Sports news with Garry Richardson.

Parliament will discuss why the number of men in prison that have served in the armed forces cannot be revealed. Plaid Cymru MP Elfyn Llwyd, who will raise the issue in the Commons, and Professor Simon Wessely, of the King's Centre for Military Health Research, discuss current data protection laws.

Business news with Adam Shaw.

The nation's most important economic asset is its brain power, the government's science think tank Foresight says. Professor John Beddington, the government's chief scientific adviser, says the government should adopt policies that enhance "mental capital and wellbeing".

It is four months since the the two largest political parties in Northern Ireland, Sinn Fein and the Democratic Unionists, have met. The row has placed a question mark against the future of devolution. Ireland correspondent Mark Simpson reports.
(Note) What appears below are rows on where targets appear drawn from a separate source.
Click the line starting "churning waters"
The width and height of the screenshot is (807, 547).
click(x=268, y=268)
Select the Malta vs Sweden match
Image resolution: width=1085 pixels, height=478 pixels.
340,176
India is the latest Asian country to join the space race by launching an unmanned rocket to the moon. It joins China and Japan with their space programs. Bill Emmett, former editor of the Economist, discusses how these three countries will shape the next decade.

What is the correct etiquette at a private party on a yacht? Socialite Carole Stone and author Charles Mosley, discuss whether George Osborne and Peter Mandelson were right in their actions and if what happens behind closed doors should stay there.